Dimensionality reduction in sentence transformers

Question

I need to compute embeddings for a large number of sentences (say 10K) in preprocessing, and at runtime I will have to compute the embedding vector for one sentence at a time (user query), and then find the most resembling sentence based on the embedding vectors (using cosine similarity).

I'm currently using sentence transformers, and their output size is 768, which is too large for my case. So I'd like to experiment with smaller sizes, like 256 or even 128.

I'm familiar with PCA and quantization. However, both ChatGPT and Gemini suggested that I simply add a dense layer after the pooling layer. Example:

dense = models.Dense(in_features=base_model.get_sentence_embedding_dimension(), out_features=256)
model = SentenceTransformer(modules=[base_model, dense])

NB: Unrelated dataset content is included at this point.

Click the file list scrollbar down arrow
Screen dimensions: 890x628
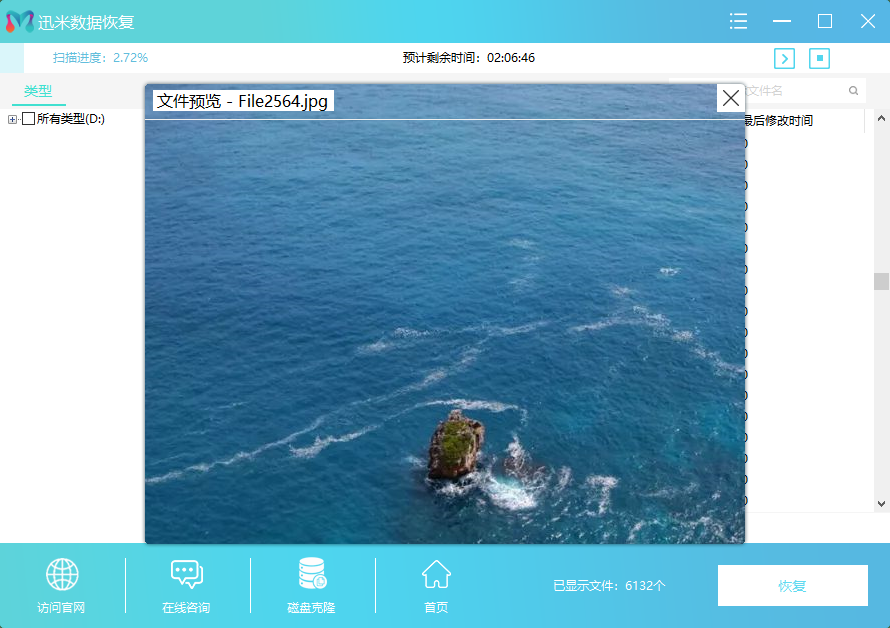click(881, 504)
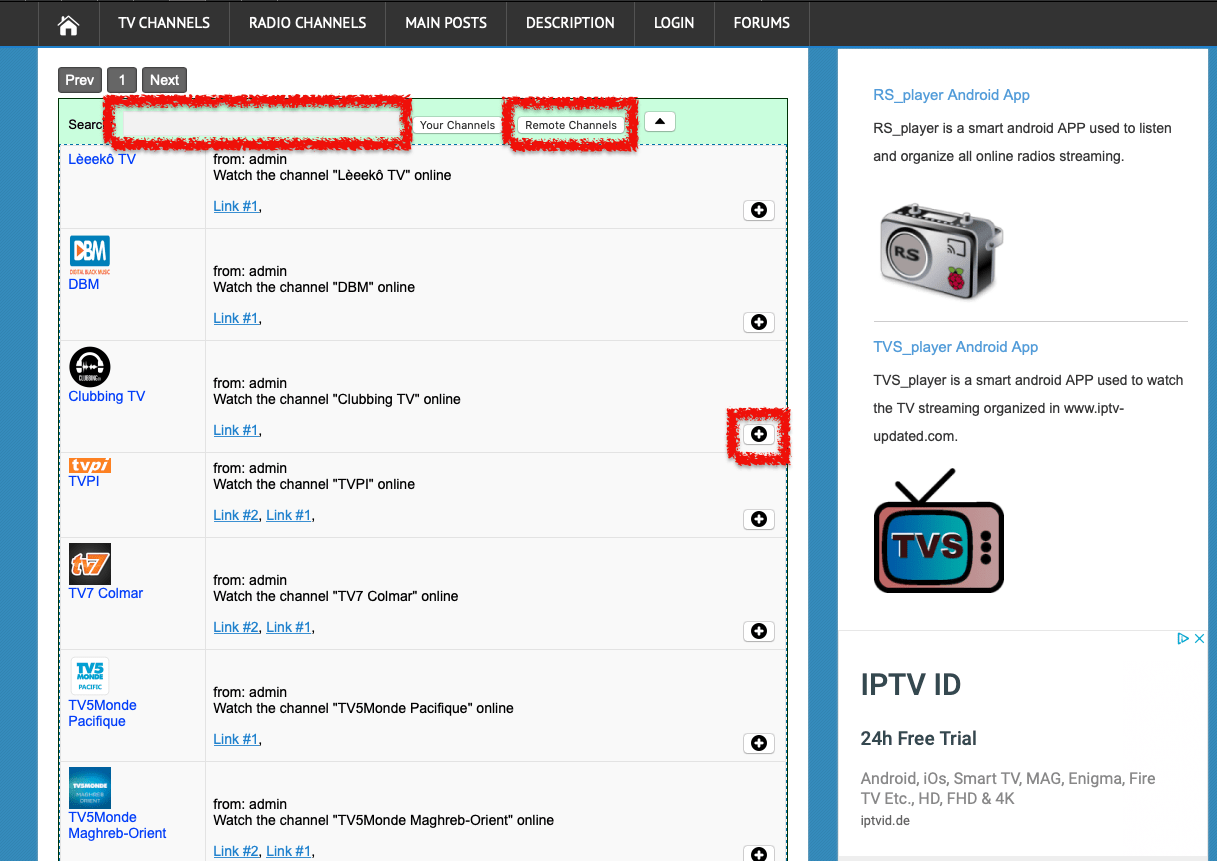Select the DBM channel logo

(88, 250)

My problem with this is that I think that I would have to retrain / finetune my model, which I cannot do since I don't have labeled data. But ChatGPT and Gemini are claiming that I could get away with this implementation without retraining or finetuning, although "it would be better".

I'm confused how this could possibly work, because without training the initial weights in the dense layer would be random.

Am I missing something or is adding a dense layer without re-training / finetuning could actually work?

Answer 1

Adding a dense layer without finetuning doesn’t seem to be practical because its weights are initialized randomly, therefore it disrupts the semantic space and making embeddings less meaningful for tasks like similarity searches. As you mentioned you can use techniques like PCA or UMAP to reduce embeddings to your desired size. This is computationally efficient and preserves relationships in the embedding space.

However, I think the best approach would be to explore other sentence transformer models like all-MiniLM-L6-v2 (384 dimensions), which are already optimized for smaller embedding sizes while maintaining good accuracy. You can find a list of such models here.